— EXERCISE GOAL —
Render this sentence from the Hezbollah excerpt in Spanish: "Hassan Nasrallah is Hezbollah's senior political leader."

— SOURCE EXCERPT —
What are Hezbollah's origins?
Hezbollah was founded in 1982 in response to the Israeli invasion of Lebanon, and subsumed members of the 1980s coalition of groups known as Islamic Jihad. It has close links to Iran and Syria.

Who are Hezbollah's leaders?
Sheikh Mohammed Hussein Fadlallah is considered the group's spiritual leader. Imad Fayez Mugniyah is considered the key planner of Hezbollah's worldwide terrorist operations. During the Lebanese civil war in the 1970s, experts say Mugniyah trained with al-Fatah. When the Palestine Liberation Organization and al-Fatah were expelled from Lebanon by Israeli forces in 1982, Mugniyah joined the newly formed Hezbollah and quickly rose to a senior position in the organization. Hassan Nasrallah is Hezbollah's senior political leader. Nasrallah was originally a military commander, but his military and religious credentials-he studied in centers of Shiite theology in Iran and Iraq-quickly elevated him to leadership within the group. Experts say he took advantage of rivalries within Hezbollah and the favor of the head of Iran's theocratic government, Ayatollah Ruhollah Musavi Khomeini, to become the group's secretary general in 1992, a position he still holds.


----------



## Jiffy (Apr 22, 2005)

Plainsman I don't think you can compare Israel's predicament to ours. The Israeli disdain for the Palestinians and vice a versa runs a lot deeper than any dislike/hate we have for any other country or group of people. I do believe that there are a lot more people of both sides that hold hatred so ingrained in their soles that they would actually love to see the total depletion of the other side.

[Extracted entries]
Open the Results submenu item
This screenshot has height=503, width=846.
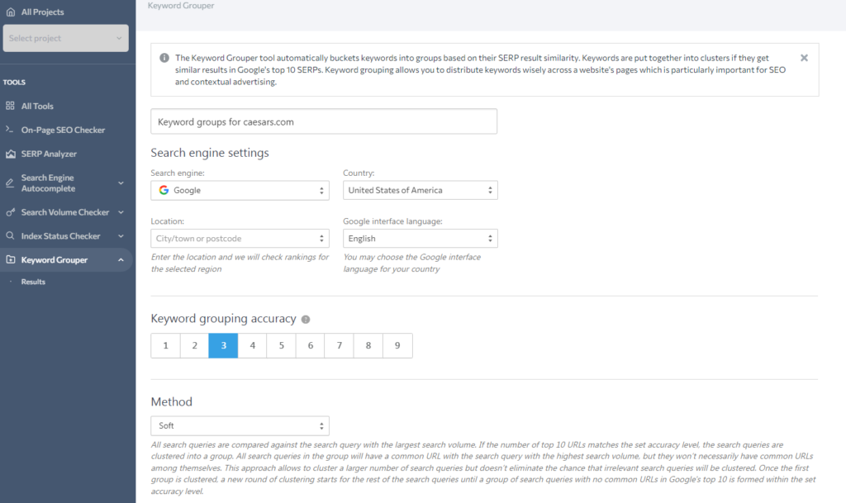pos(33,282)
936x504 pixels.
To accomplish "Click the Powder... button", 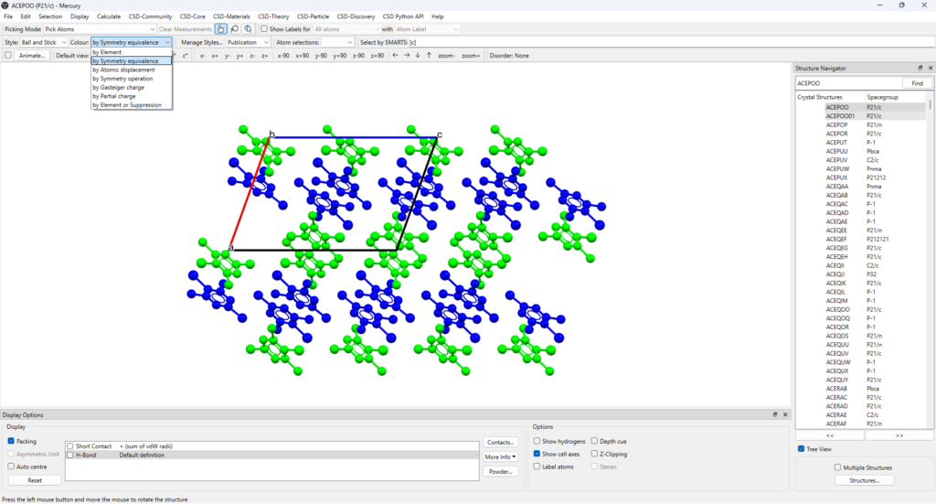I will [501, 471].
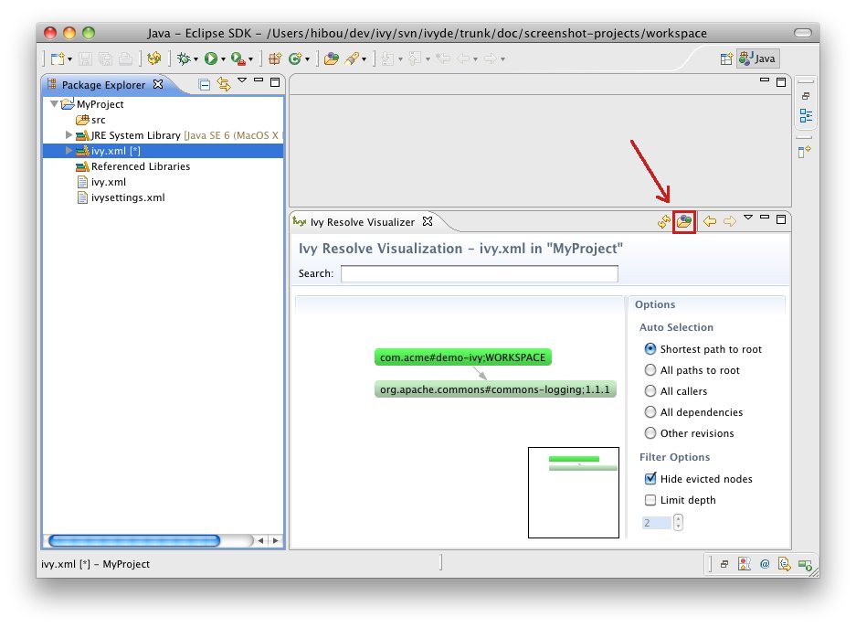The image size is (856, 628).
Task: Click the green Run button in the toolbar
Action: 211,59
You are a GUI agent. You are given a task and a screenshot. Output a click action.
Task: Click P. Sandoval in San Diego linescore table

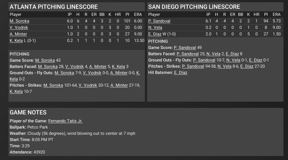[159, 21]
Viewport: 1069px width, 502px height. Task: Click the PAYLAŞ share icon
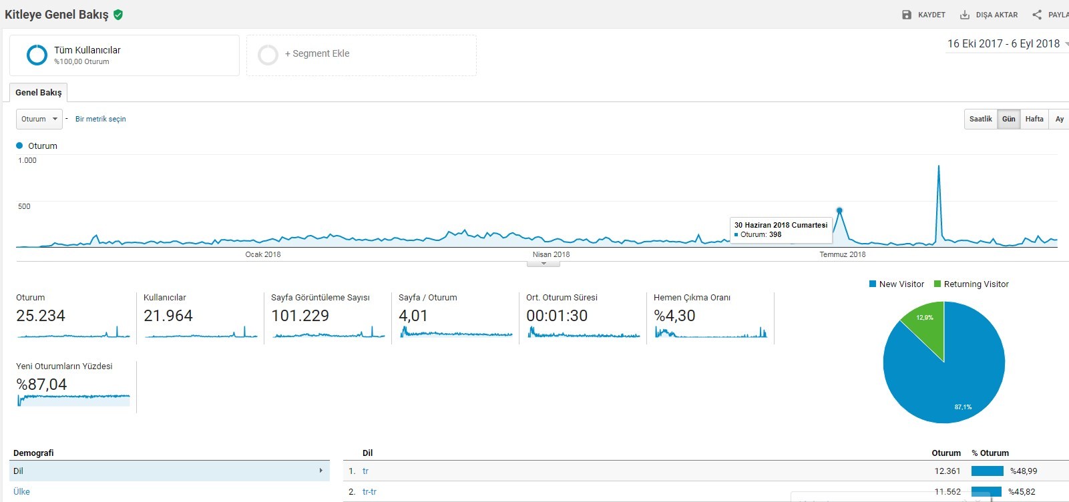coord(1037,15)
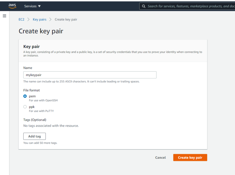This screenshot has height=175, width=235.
Task: Click the chevron after Key pairs breadcrumb
Action: coord(50,19)
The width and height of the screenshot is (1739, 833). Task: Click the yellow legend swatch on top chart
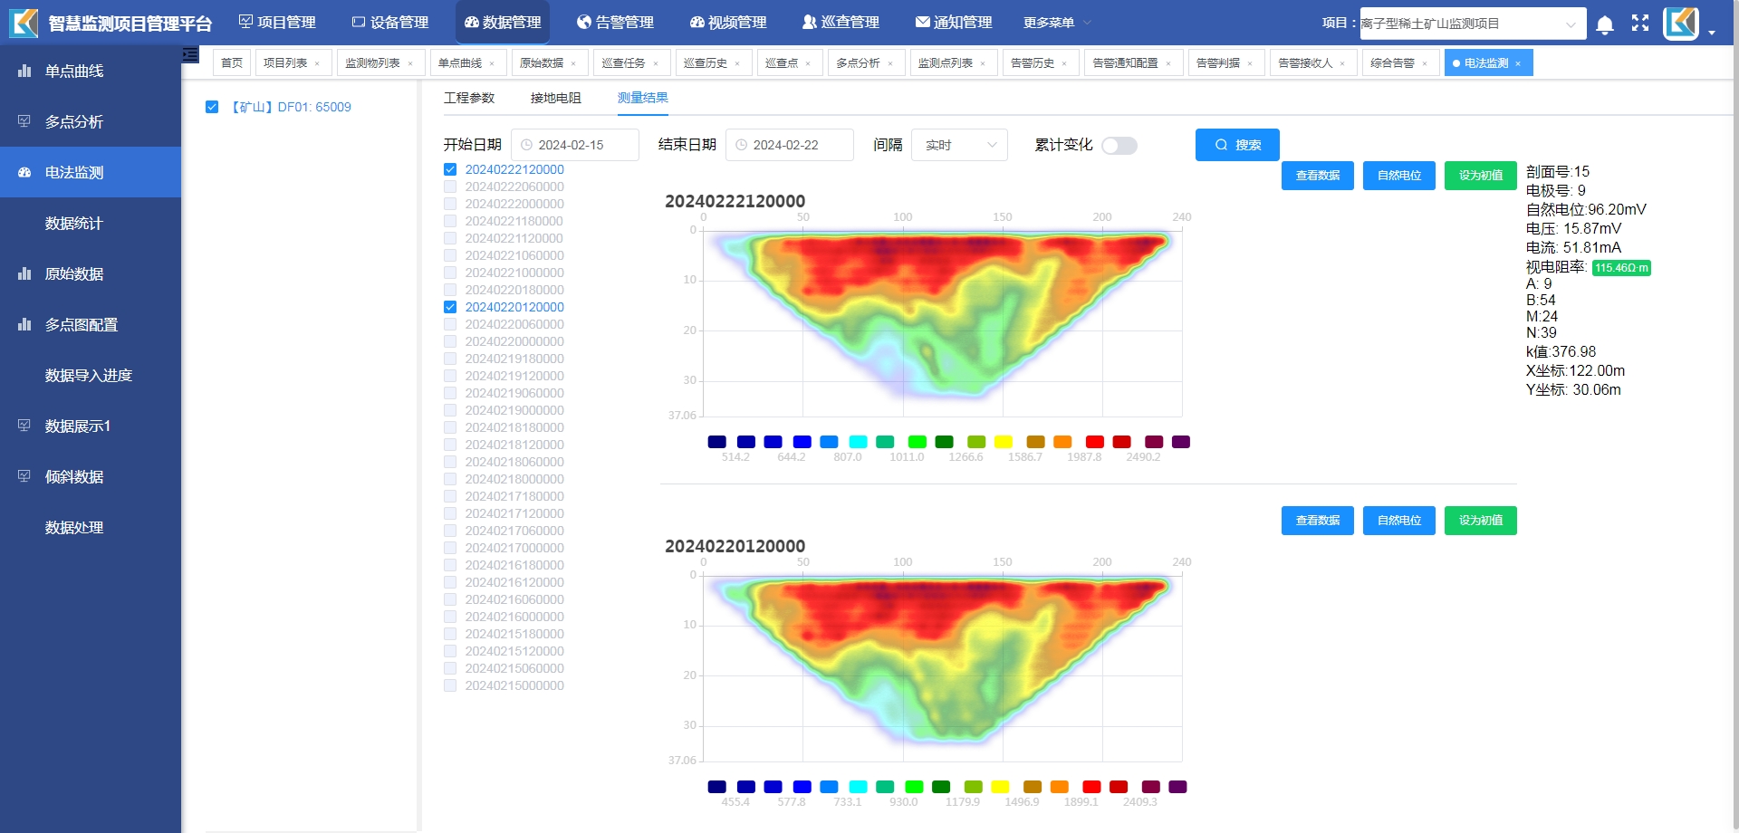tap(1004, 442)
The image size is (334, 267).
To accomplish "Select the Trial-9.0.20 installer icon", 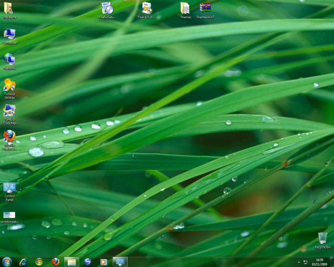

— TASK SOLUTION —
Hassan Nasrallah es el principal líder político de Hezbolá.